START ENTRIES PROVIDED
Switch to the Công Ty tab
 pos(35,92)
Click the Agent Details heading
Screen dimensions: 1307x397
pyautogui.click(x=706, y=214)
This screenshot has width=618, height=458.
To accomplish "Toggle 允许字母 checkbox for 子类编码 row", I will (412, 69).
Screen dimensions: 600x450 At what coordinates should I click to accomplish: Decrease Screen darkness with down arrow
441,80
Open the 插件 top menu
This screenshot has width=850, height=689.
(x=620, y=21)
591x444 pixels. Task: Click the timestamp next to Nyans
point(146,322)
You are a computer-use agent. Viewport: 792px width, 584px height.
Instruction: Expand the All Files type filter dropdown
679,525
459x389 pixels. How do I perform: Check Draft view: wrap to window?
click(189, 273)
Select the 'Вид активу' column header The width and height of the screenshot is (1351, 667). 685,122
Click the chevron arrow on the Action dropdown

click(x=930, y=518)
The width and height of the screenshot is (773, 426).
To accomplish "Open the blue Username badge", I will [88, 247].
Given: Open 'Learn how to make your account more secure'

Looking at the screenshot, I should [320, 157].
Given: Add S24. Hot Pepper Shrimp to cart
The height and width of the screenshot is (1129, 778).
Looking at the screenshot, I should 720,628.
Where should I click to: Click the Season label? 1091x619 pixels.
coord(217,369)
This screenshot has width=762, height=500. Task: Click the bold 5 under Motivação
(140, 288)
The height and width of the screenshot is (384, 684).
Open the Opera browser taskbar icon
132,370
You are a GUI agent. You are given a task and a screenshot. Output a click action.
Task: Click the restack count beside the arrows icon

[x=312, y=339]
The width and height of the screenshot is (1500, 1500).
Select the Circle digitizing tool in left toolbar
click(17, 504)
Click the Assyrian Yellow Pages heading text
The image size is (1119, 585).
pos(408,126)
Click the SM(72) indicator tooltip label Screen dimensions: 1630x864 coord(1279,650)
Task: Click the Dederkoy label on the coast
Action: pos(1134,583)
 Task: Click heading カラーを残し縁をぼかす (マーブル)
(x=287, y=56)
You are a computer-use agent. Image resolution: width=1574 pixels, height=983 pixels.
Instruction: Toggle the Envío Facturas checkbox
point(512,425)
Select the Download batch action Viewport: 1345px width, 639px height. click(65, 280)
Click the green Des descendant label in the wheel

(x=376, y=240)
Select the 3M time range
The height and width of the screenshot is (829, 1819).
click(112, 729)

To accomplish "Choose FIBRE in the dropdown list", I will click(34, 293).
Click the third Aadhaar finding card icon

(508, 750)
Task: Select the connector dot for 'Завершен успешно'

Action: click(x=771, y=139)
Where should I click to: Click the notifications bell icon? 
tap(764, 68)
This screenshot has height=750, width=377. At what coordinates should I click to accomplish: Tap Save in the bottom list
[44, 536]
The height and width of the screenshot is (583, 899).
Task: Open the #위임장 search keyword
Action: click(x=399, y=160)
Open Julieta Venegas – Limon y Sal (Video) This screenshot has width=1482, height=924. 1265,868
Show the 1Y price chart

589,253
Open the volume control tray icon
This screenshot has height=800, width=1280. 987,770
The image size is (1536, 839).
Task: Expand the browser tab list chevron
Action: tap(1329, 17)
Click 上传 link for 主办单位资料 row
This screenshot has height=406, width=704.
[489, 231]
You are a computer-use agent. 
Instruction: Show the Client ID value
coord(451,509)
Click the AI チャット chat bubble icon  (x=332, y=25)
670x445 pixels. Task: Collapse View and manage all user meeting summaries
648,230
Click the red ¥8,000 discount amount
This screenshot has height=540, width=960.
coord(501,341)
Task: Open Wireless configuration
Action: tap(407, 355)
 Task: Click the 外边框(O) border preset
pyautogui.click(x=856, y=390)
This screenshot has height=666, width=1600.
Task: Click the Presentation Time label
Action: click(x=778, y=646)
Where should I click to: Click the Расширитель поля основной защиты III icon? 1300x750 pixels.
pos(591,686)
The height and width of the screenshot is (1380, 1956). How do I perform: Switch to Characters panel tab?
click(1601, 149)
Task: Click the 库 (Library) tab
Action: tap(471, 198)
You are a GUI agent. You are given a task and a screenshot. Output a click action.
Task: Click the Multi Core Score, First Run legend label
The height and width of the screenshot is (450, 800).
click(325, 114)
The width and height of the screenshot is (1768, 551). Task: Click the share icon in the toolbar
END ENTRIES PROVIDED
● **WHAT THE TASK REQUIRES**
If a line of the records includes the string "computer", copy it out.

● **TASK ANSWER**
You are a computer-use agent. Viewport: 792px width, 584px height.
You are a computer-use agent. Image resolution: width=1574 pixels, height=983 pixels.
You are a computer-use agent. 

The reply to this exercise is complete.